Extracted data entries:
-.-.-
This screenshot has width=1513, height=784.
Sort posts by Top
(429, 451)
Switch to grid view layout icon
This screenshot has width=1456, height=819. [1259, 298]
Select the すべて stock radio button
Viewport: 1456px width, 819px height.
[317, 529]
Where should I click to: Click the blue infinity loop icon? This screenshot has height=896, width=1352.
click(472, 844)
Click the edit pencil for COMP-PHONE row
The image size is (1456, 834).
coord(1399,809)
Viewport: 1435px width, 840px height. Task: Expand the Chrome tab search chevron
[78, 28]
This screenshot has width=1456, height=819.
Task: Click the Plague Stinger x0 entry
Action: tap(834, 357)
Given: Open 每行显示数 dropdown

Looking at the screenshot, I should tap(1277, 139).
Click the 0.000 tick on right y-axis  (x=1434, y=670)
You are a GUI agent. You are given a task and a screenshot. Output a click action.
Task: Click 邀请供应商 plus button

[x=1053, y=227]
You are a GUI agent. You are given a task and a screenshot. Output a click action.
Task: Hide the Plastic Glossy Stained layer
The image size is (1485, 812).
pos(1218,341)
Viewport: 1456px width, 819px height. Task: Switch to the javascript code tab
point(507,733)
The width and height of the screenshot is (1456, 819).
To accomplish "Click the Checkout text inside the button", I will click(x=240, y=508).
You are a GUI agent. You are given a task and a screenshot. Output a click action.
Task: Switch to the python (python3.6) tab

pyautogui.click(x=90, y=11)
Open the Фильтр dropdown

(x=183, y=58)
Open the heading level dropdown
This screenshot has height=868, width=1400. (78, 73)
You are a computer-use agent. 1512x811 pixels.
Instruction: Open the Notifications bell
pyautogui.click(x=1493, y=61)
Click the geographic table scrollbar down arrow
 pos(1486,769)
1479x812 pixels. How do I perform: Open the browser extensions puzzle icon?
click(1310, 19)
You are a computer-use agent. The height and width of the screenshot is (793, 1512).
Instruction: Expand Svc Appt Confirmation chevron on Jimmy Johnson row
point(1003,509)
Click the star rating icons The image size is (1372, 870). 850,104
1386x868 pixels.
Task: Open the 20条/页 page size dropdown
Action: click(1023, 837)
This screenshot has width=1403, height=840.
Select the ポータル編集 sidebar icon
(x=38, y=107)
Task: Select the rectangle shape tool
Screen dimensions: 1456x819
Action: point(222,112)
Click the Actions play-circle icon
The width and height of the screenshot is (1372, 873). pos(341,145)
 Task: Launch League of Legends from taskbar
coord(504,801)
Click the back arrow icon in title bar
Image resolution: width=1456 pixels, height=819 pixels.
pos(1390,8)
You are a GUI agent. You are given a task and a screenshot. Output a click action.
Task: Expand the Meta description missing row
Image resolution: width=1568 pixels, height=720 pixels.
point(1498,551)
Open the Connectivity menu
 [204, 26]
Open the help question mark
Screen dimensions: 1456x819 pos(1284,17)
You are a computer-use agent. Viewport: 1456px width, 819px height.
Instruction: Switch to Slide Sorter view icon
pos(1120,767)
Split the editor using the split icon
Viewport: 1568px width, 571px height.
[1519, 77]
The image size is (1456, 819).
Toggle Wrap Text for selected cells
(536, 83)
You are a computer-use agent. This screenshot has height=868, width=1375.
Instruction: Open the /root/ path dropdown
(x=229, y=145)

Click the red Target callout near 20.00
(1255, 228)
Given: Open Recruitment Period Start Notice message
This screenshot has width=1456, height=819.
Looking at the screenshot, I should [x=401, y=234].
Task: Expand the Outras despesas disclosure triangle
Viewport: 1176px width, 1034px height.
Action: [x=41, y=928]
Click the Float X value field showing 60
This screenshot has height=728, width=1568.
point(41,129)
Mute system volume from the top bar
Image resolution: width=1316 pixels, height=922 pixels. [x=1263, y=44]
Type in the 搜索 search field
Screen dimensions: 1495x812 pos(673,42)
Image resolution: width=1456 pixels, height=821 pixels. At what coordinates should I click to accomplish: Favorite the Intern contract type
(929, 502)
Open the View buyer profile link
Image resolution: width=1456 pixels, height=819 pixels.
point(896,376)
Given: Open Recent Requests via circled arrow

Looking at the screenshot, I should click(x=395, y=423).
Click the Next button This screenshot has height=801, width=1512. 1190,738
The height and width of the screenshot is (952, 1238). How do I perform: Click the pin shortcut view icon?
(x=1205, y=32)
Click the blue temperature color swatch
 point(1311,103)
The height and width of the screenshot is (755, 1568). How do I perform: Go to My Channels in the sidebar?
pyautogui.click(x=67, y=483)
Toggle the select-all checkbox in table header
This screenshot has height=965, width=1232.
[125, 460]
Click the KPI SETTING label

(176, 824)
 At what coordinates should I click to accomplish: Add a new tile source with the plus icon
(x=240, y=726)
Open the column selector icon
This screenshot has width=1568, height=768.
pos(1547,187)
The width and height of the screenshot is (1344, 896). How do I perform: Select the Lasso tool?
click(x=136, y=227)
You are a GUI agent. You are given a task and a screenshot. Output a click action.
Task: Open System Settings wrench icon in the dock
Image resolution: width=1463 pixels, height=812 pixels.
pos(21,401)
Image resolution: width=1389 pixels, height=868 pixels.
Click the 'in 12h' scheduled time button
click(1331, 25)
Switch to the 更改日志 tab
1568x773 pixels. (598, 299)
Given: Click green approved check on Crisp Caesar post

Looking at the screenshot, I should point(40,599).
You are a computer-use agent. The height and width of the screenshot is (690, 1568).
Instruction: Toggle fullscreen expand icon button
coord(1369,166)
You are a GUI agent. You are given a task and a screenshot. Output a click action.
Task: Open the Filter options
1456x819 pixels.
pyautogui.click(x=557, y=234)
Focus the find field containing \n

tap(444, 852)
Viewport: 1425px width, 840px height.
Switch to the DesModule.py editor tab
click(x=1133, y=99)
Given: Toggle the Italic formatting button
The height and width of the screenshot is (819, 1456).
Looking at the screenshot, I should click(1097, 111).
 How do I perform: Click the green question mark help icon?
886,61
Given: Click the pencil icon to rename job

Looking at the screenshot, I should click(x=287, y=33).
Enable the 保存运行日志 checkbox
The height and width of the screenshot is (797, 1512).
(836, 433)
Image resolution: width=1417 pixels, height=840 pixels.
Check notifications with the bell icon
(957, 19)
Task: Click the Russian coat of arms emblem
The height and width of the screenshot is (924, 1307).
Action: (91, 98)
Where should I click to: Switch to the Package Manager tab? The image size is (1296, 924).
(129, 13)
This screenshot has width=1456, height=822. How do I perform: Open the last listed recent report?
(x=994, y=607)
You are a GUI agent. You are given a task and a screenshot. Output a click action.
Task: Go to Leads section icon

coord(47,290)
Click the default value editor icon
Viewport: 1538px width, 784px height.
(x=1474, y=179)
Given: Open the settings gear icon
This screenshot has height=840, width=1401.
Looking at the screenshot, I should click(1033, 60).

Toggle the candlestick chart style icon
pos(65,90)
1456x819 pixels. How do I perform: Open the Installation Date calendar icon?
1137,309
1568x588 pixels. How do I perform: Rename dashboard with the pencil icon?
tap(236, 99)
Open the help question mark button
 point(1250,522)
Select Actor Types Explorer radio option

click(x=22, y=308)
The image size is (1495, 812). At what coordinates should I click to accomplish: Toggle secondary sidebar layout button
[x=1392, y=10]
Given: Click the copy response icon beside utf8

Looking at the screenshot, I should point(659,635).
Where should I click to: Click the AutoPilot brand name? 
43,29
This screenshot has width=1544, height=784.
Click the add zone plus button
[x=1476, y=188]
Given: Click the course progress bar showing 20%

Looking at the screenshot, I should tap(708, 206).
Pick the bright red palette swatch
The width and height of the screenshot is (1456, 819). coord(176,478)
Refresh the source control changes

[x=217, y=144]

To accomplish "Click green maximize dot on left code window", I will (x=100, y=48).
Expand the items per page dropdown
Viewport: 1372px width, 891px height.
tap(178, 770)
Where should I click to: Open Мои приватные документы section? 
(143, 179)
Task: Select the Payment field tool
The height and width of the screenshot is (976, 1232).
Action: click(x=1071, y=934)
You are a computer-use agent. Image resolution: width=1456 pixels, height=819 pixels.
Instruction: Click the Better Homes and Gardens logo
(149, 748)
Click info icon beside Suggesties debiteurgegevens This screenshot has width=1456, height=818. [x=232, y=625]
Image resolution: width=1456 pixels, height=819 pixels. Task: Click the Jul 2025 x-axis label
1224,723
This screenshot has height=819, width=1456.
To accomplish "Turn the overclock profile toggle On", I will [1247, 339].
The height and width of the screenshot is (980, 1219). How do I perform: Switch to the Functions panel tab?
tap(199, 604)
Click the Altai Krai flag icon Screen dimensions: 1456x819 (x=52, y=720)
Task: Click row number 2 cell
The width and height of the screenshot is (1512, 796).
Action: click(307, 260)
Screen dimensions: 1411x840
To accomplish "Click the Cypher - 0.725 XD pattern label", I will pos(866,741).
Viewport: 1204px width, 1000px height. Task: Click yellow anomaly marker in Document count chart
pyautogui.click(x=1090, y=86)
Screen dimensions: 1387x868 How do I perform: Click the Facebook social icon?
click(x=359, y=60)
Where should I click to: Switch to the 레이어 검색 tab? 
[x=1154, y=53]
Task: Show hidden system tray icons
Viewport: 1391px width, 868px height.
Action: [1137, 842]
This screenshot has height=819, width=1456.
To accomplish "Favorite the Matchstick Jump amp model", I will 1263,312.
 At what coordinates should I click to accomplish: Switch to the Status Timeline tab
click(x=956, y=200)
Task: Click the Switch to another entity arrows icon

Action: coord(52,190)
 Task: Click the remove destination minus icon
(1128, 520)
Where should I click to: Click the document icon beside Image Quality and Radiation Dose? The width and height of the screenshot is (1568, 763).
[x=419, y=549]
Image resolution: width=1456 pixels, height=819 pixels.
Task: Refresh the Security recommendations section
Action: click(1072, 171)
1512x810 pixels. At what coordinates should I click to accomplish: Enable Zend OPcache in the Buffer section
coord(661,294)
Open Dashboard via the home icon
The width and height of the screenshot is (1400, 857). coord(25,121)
-.-.-
What to do:
Above are the records. Copy the lines beginning at the one that has "Instruction: Toggle fullscreen" and ending with the one that has "Image resolution: width=1417", unchanged.

Task response:
Instruction: Toggle fullscreen expand icon button
coord(1369,166)
You are a GUI agent. You are given a task and a screenshot. Output a click action.
Task: Open the Filter options
1456x819 pixels.
pyautogui.click(x=557, y=234)
Focus the find field containing \n

tap(444, 852)
Viewport: 1425px width, 840px height.
Switch to the DesModule.py editor tab
click(x=1133, y=99)
Given: Toggle the Italic formatting button
The height and width of the screenshot is (819, 1456).
Looking at the screenshot, I should click(1097, 111).
 How do I perform: Click the green question mark help icon?
886,61
Given: Click the pencil icon to rename job

Looking at the screenshot, I should click(x=287, y=33).
Enable the 保存运行日志 checkbox
The height and width of the screenshot is (797, 1512).
(836, 433)
Image resolution: width=1417 pixels, height=840 pixels.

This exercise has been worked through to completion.